Source records:
Content starts

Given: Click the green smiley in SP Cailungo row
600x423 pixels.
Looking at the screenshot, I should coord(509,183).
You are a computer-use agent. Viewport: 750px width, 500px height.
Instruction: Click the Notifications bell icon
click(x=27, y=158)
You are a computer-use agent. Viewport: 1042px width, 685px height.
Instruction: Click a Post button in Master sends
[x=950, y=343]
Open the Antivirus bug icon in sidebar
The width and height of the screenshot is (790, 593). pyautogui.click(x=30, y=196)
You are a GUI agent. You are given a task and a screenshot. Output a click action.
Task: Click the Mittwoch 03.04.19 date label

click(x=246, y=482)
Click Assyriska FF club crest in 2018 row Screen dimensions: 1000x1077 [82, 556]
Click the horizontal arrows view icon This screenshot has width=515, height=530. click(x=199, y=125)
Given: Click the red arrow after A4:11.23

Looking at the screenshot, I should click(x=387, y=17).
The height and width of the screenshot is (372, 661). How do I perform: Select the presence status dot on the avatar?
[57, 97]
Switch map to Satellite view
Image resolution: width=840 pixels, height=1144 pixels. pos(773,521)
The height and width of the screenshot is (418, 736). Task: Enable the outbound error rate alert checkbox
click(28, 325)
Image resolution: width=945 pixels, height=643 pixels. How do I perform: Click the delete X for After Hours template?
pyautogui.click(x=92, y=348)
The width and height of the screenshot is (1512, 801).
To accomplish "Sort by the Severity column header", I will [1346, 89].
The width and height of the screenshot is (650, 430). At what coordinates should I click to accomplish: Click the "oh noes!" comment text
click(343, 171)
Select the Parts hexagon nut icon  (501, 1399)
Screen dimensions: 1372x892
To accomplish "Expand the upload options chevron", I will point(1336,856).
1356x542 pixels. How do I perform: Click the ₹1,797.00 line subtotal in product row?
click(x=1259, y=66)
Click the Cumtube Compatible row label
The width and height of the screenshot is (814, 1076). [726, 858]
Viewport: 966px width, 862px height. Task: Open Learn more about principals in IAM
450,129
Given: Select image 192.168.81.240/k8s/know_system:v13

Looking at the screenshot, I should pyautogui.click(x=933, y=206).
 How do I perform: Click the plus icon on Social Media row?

Content ends

EXERCISE BRIEF: Which lines of the records contain the word "dimensions"? Copy each of them.

WRITTEN ANSWER:
Click Assyriska FF club crest in 2018 row Screen dimensions: 1000x1077 [82, 556]
Screen dimensions: 1372x892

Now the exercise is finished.